= Toobers & Zots =

Construction toy

Toobers & Zots are creative construction toys which were invented in the 1990s by Boston-area based sculptor Arthur Ganson. They were manufactured by Hands-On Toys. Toobers & Zots consist of long flexible foam pieces called "toobers" and flat foam pieces called "zots." Toobers range in size from two to four feet long, so they are great for creating large-scale objects. Zots come in various shapes and sizes and they are used to decorate the toobers. Although they have not experienced the critical or commercial success of such toys as the LEGO building blocks or Tinkertoys, they were highly successful in the specialty market and were very popular amongst educators and art communities.

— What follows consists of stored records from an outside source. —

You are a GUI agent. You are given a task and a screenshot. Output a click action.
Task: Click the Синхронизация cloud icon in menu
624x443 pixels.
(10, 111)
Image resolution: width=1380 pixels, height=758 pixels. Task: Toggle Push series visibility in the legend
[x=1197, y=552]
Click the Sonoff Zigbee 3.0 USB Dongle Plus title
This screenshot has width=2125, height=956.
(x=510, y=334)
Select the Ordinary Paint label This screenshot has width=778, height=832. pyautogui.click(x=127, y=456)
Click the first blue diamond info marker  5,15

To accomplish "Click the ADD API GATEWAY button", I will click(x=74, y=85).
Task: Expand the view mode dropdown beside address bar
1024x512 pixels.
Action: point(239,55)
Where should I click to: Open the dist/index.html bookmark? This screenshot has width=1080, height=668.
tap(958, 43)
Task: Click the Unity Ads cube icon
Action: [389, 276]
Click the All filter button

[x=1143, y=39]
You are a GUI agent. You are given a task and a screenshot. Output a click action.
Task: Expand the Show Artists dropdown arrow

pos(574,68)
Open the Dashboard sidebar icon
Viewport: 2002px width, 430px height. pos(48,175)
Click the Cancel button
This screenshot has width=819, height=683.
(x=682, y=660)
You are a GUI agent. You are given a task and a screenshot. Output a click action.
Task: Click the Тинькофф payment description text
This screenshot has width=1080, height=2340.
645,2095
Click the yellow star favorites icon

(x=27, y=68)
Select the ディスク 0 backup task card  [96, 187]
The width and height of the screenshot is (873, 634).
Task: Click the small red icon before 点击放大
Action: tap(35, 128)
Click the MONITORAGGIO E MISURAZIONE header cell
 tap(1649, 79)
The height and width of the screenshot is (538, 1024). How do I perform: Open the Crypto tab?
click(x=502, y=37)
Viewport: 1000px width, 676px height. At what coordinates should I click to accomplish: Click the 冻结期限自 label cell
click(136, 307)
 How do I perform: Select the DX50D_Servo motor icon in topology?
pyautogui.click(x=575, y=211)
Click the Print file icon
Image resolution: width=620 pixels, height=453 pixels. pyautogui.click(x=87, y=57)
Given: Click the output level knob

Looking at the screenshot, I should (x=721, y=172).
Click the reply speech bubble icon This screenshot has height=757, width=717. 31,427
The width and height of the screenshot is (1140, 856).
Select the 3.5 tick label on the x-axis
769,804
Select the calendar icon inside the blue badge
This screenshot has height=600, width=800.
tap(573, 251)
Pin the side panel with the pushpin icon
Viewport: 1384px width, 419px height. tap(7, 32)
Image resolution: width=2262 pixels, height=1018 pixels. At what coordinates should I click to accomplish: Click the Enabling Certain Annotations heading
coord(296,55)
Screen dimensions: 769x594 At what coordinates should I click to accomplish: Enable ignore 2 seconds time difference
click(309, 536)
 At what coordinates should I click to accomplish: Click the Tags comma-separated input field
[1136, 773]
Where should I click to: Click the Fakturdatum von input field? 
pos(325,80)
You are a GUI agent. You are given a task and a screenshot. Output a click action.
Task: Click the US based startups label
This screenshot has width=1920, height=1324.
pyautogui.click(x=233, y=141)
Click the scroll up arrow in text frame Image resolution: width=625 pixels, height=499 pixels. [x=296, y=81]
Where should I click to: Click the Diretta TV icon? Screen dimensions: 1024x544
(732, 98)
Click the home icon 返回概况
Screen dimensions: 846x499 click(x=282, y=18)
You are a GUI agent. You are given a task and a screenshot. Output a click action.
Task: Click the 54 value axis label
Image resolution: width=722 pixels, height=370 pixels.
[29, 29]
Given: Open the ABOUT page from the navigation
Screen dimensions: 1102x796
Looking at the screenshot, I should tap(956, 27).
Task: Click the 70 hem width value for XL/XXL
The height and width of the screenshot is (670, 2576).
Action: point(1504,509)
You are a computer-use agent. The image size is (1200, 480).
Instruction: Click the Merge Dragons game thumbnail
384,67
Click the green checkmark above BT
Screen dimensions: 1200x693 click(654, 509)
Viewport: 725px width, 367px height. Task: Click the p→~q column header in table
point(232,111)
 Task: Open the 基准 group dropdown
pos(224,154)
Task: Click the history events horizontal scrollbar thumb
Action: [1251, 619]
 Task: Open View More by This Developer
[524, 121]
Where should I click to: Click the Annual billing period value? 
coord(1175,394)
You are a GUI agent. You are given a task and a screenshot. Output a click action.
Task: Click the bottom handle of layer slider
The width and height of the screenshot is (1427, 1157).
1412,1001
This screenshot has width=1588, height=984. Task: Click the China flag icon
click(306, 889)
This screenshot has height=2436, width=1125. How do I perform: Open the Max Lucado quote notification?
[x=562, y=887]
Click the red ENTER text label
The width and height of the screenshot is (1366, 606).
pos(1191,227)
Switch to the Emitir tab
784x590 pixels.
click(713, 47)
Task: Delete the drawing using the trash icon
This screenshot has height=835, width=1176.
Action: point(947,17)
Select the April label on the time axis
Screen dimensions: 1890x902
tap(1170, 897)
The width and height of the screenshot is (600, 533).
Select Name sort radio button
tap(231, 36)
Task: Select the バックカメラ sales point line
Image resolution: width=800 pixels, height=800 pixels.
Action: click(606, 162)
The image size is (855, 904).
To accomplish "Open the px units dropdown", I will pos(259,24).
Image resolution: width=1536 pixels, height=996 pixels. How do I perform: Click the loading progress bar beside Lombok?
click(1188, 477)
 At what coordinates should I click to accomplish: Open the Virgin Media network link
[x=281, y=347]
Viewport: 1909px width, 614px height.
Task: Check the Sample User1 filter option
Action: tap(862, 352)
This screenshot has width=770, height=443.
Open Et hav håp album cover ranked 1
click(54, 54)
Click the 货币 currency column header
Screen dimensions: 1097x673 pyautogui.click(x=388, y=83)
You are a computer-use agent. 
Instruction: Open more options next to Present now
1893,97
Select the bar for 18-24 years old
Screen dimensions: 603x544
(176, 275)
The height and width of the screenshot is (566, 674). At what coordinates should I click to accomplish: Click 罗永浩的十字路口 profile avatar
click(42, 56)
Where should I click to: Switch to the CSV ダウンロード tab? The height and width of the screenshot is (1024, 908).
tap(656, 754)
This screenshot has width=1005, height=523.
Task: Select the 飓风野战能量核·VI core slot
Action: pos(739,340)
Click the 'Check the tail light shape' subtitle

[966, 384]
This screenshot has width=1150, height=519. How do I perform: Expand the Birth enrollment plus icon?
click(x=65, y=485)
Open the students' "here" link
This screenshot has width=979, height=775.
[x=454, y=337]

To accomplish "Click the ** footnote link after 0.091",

In February 2011, Little Kids Inc. relaunched the once popular toy at Toy Fair in New York City. Although the basic concept of open ended play is the same, they have refreshed the product and packaging to ensure that it is exciting for kids today. At the show, they previewed their 3 sets for 2011: Bend & Build Foamstruction Set, Bend & Pretend Foamstruction Set for Girls, Bend & Pretend Foamstruction Set for Boys. They decided to reintroduce Toobers & Zots exclusively into the specialty market where it was once so successful. Since February, Toobers & Zots have been seen in Parenting Magazine, on the set of ESPN's Pardon the Interruption, Time to Play Magazine, Toys & Family Entertainment Magazine, on tour with the Toy Guy Chris Byrne and Time to Play's Spring & Summer Showcase.